ある日、いつものように休んでいたときのこと。
数m先の木陰に小さな神棚のようなもの(補足参照)を見つけたので、管理人さんに「what is this?」と聞いてみた。すると「school」という返答が。えっ、と驚いてよく見ると、神棚の向こうに建物が見える。あれか。木に隠れていて気がつかなかった。


思わず近づいて見に行けば、そこには屋根だけの小さな教室がひとつ。
小学生くらいの子供たちと、若い青年の先生がひとり、まさに授業の真っ最中。
邪魔しないようにこっそり木の後ろで見ていたのに、すぐに先生に見つけられてしまって、笑顔で手招きまでされてしまった。あらま。おじゃまします。


先生はきれいな英語を喋る23歳の男性だった。私たちが英語下手だとわかると、ゆっくりと丁寧に話してくれた。顔立ちはとても幼く、10代の少年のようだったけれど、落ち着いた口調と柔らかな物腰が先生然とした貫禄を醸し出していた。子供たちはそんな彼を信頼しきった顔で、目をキラキラさせて先生と私を交互に見ていた。私と目が合うと恥ずかしそうに下を向く。笑いかけると、隣の子とつつきあって小声でくすくす笑いあう。


いろいろと話しているうちに生徒たちの話になった。Children have no parents、と先生は言った。
――彼らにファミリーはいません、子供たちはみんな孤児です。学校のとなりに家があります。子供たちの家はひどく古いです。写真があります、見てください。
私は住み込みで子供たちの面倒を見ながら、大学に通っています。先生は私一人だけです。子供の授業、食事の準備、全て私ひとりで行ないます。時間が足りず、お金は稼げません。スポンサーはいません。スポンサー、わかりますか、ファン、そう、私たちにはファンがいません。皆さんに寄付をお願いしています。子供たちの家、食事、衣服のために、寄付していただけませんか。そういったことを、彼は静かな声で滔々と喋った。

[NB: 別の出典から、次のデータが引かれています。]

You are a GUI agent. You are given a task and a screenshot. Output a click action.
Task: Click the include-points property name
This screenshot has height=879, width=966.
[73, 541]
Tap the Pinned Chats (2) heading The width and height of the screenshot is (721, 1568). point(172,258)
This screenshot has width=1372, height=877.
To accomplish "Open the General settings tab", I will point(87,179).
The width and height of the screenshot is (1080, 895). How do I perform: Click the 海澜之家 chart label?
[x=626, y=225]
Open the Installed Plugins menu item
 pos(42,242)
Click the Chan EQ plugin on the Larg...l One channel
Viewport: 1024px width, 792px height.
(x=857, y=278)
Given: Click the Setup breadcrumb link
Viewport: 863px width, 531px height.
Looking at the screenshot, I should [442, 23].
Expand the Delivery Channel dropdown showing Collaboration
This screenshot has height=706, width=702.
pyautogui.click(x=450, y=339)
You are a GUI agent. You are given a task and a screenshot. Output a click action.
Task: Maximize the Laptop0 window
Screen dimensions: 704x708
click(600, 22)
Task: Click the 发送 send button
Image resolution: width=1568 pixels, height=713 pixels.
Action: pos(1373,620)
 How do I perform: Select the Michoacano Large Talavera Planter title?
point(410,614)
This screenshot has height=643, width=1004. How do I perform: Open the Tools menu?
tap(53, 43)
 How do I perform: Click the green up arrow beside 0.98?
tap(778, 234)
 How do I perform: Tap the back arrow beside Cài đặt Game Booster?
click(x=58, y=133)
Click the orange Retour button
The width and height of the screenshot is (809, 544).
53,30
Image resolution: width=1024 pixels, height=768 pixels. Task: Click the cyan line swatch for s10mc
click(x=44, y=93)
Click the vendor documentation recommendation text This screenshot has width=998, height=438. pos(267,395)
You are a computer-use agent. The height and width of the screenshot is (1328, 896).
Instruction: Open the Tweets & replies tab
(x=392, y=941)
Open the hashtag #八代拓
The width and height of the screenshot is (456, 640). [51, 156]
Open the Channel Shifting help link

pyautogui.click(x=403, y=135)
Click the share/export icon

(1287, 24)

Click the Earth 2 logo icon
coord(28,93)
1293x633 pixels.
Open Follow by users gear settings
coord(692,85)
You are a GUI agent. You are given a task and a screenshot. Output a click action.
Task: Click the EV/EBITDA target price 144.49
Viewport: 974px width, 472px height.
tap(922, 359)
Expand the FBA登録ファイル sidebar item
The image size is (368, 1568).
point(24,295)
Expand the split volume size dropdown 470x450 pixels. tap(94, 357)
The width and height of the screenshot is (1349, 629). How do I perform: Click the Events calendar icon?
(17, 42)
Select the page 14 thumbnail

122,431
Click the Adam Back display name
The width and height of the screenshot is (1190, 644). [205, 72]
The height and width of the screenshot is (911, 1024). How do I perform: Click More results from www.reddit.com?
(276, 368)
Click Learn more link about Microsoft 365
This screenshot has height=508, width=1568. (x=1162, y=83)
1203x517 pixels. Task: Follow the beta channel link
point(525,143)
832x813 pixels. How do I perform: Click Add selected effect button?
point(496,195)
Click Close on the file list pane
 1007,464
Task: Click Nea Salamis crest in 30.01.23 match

教室の後ろには、子供たちの暮らしぶりを紹介する写真のパネルと、鍵付きの募金箱と、募金したひとの名前帳があった。こうして旅行者を呼びとめて募金を募ることも、孤児院の先生の大切な仕事なのだとわかった。(遺跡の周りにはこうした孤児院がいくつかあって、歳若い先生と生徒たちが募金を募っていた。首から募金箱を提げて立っている人もいた。ささやくような小さな声で募金を呼びかけていたのが印象的だった。)


私たちに出来る金額を募金箱に納めると、先生は丁寧にお辞儀をしてくれた。私はそのお辞儀を、居心地の悪い思いで受け取った。なんだかバツが悪い気がした。なぜそう思ったのかは今でもよくわからない。


外は雨が降ってきていた。土砂降りなので止むまで雨宿りをさせてもらうことにした。
雨音が大きく、交わした言葉は少なかった。


雨は10分くらいで止んだ。



続く

補足



この神棚(?)、市内でもよく見かけて、気になる存在でした。
どの家の入り口にもひとつずつ、ポストのような姿の神棚が建っています。原色だったりパステル調だったり、とてもカラフル。高さが1mほどの垂直の棒の上に、繊細なつくりの祠が乗っていて、どの祠も家の入り口を向いて(道に背を向けて)建っています。色はほぼ1色で、黄赤緑青…家によって様々。祠の屋根に金があしらってあることも。


仏壇ではなく、土地の精霊(ネアック・ター)を祀るための祭壇のようなものらしいのですが、調べてもよくわかりませんでした。どういう存在なんだろう。もっと聞いてくればよかった。